Parkinson’s disease (PD) is a neurodegenerative disease known for abnormal accumulation of aggregated misfolded α-Synuclein (α-Syn) in the central nervous system (CNS). While these aggregates are a hallmark of the disease, many fundamental questions, which relate to the formation and propagation dynamics of these aggregates, remain unknown. One of the major challenges is the ability to have both spatial information in high resolution, and the ability to monitor the α-Syn propagation between multiple cell types.
To overcome the above challenge, we developed a modular Organ-on-a-Chip platform that enables us to conduct super-resolution microscopy (SRM). This platform allows us to co-culture multiple cells type and identify propagation of α-Syn between two separated cell populations, and monitor the system with functional tools (such as a multi-electrode array) and SRM.
The new platform tackles several fundamental challenges in characterizing neuronal cells in vitro. The system allows us to co-culture cells on two sides of a membrane to assess the cell-cell communication, and simultaneously to assess their functionality. In addition, it overcomes the challenge of SRM imaging, which is mostly limited by the short working distance (170um), by the ability to take out the chip membrane while keeping the integrity of the tissue.

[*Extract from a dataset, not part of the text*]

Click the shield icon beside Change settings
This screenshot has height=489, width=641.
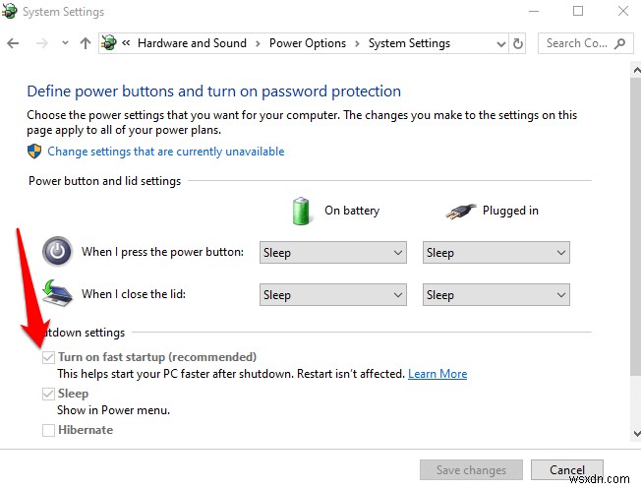(34, 152)
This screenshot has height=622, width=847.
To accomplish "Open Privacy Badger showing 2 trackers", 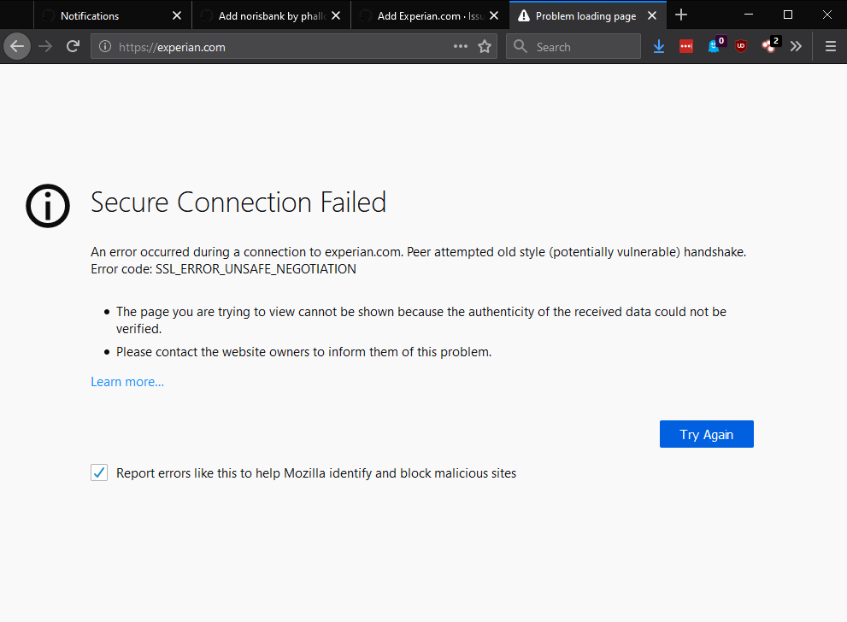I will click(768, 46).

In this work, we present a case study, where we co-culture neurons which overexpress α-Syn together with naïve neurons and we monitor via direct Stochastic Optical Reconstruction Microscopy (dSTORM) the dynamics of the aggregation and propagation of α-Syn from the α-Syn expressing neurons to the naïve ones. We applied a modified cluster analysis algorithm (DBSCAN) on the dSTORM images to characterize the precise size, shape, density, and composition of α-Syn aggregates in both neuronal populations.